◆ **Aim of the exercise**
Given the material below, return only the lines starting at the line with "Where should I click to: Adjust" and ending at the line with "Given: Click the 'ADDITIONAL", exactly as they appear.
###
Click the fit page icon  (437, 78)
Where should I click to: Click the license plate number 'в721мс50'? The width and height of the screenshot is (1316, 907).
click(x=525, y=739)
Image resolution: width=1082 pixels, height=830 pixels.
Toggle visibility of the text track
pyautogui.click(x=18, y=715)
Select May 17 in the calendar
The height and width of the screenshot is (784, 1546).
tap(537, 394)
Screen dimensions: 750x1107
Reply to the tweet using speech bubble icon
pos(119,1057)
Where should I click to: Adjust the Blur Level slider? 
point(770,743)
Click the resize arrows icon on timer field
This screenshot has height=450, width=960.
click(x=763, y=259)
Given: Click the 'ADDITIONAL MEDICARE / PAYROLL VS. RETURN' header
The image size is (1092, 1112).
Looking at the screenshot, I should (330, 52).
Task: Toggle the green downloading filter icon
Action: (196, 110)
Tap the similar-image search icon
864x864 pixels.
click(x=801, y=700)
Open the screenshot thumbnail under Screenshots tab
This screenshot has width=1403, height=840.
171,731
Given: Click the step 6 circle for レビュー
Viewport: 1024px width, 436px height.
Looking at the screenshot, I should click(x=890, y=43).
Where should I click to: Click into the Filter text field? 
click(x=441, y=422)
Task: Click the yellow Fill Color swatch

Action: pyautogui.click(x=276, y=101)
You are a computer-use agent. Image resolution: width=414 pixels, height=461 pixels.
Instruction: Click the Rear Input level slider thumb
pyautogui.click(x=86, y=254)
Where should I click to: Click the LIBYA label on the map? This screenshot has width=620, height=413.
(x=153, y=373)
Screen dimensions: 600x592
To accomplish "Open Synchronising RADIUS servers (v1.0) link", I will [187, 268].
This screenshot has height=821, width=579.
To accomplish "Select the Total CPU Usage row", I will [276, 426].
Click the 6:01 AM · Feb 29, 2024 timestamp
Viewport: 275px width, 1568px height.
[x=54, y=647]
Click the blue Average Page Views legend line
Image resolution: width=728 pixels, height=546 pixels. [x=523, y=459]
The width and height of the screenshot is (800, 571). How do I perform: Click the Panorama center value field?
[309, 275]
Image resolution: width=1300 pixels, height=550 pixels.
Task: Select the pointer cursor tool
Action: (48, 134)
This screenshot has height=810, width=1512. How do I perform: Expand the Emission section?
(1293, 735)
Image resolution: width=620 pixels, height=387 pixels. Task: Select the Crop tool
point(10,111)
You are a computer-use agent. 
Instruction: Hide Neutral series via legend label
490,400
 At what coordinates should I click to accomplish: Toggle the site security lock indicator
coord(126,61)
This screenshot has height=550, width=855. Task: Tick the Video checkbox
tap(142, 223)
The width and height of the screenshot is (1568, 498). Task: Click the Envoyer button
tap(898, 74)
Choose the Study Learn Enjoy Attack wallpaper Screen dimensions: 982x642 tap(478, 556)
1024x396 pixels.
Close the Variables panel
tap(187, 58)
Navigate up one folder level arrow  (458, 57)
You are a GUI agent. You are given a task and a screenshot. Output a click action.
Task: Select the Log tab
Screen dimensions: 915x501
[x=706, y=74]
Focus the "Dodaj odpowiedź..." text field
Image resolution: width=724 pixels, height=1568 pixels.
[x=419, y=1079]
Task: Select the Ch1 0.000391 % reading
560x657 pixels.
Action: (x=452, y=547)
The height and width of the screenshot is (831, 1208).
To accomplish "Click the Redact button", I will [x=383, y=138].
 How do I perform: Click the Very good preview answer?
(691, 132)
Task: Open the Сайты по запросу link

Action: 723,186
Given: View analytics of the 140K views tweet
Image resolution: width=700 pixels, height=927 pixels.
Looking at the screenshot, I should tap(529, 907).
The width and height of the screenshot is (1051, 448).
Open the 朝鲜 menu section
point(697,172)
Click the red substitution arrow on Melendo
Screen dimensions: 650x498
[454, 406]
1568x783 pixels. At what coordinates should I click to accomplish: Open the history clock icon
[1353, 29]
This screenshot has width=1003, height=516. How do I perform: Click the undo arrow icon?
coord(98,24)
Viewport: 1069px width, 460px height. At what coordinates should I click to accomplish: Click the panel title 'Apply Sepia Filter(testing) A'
###
◆ **Written solution**
Where should I click to: Adjust the Blur Level slider? 
point(770,743)
Click the resize arrows icon on timer field
This screenshot has height=450, width=960.
click(x=763, y=259)
Given: Click the 'ADDITIONAL MEDICARE / PAYROLL VS. RETURN' header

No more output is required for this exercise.